EXERCISE DIRECTIONS: Copy the records below word for word, from the line with "Tap the round back arrow icon" through the line with "Click the 149,00 € digital print price", both lines included. Omit the pictures.

START RECORDS

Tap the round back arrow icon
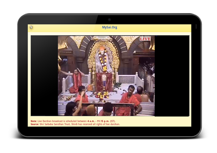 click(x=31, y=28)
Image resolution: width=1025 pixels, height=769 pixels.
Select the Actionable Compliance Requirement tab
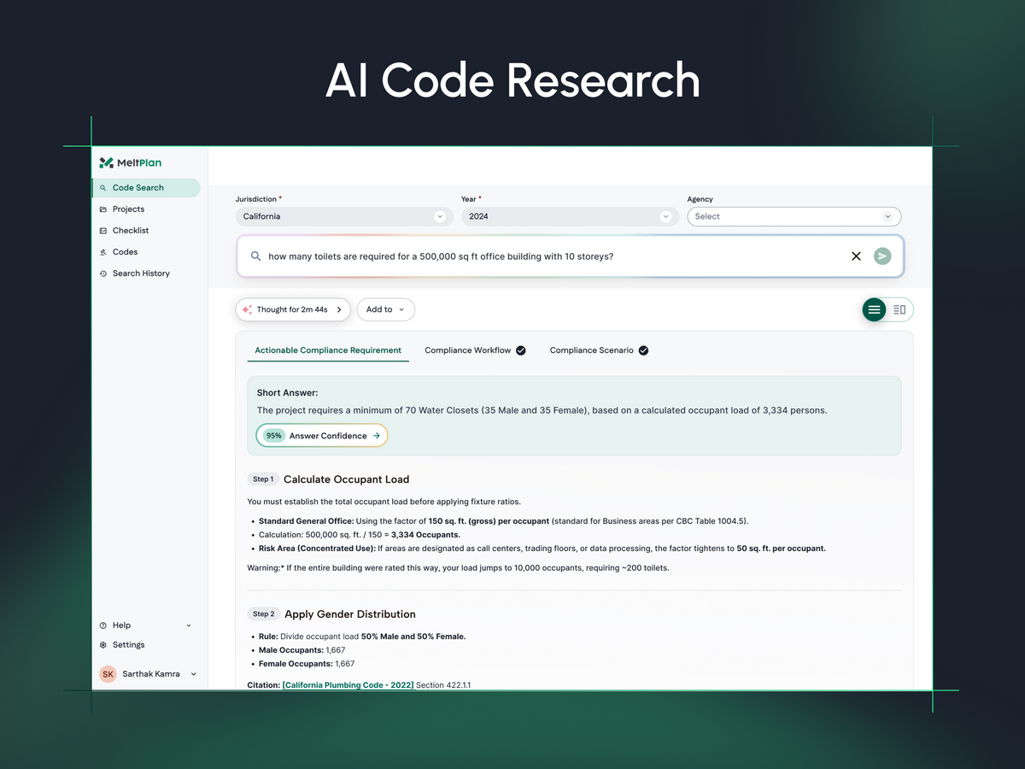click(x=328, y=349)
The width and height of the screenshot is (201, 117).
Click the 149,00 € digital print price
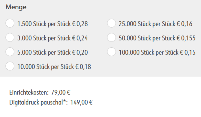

END RECORDS
START RECORDS

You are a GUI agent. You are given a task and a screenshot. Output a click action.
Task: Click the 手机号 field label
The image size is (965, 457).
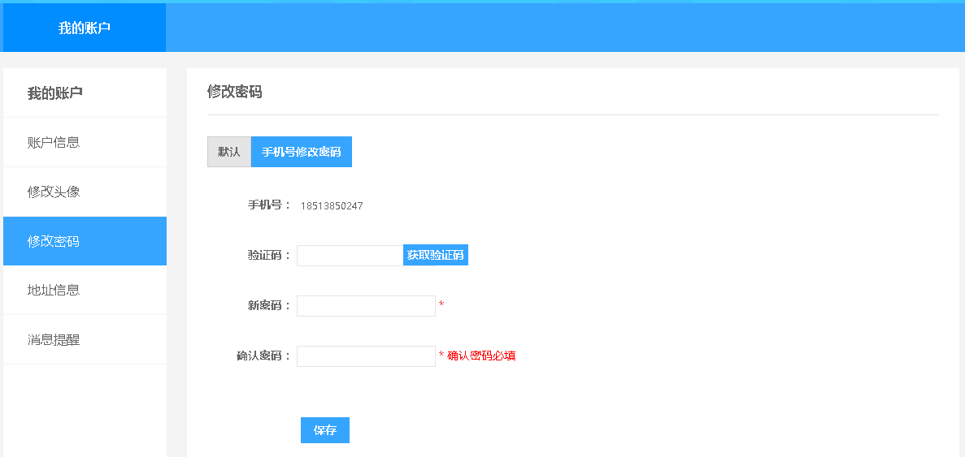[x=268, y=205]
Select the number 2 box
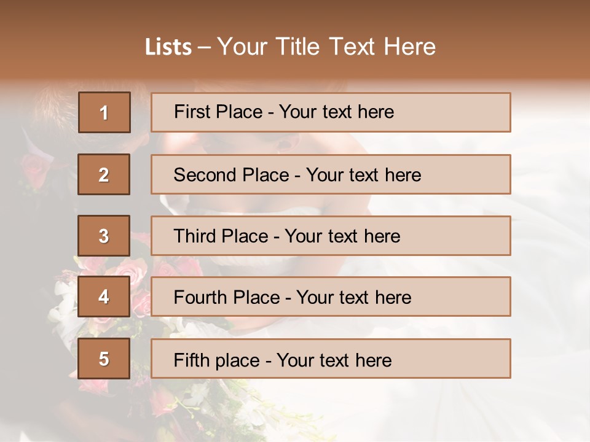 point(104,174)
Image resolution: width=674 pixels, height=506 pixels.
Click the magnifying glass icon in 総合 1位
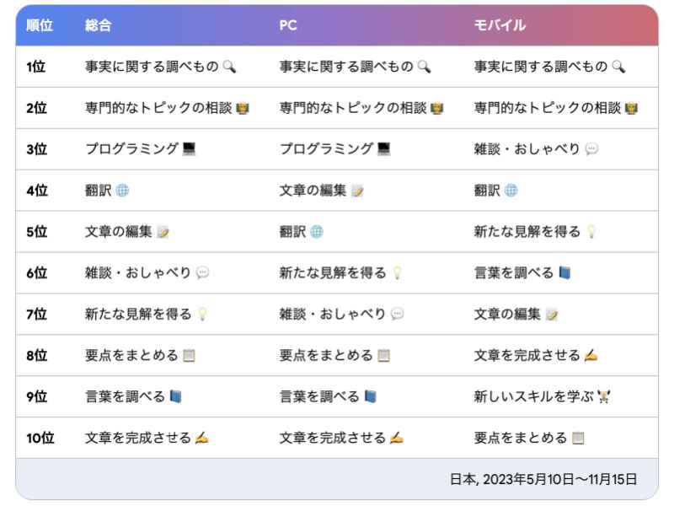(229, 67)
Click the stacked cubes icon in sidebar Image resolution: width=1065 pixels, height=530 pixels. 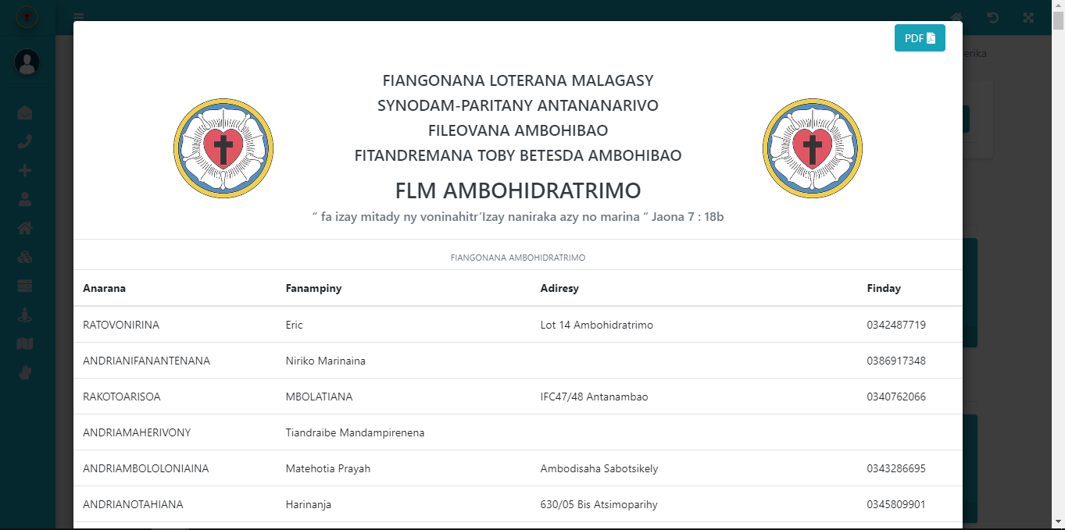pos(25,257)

END RECORDS

SOLUTION TO THE EXERCISE:
Tap the round back arrow icon
 click(x=31, y=28)
Image resolution: width=1025 pixels, height=769 pixels.
Select the Actionable Compliance Requirement tab
click(x=328, y=349)
The width and height of the screenshot is (201, 117).
Click the 149,00 € digital print price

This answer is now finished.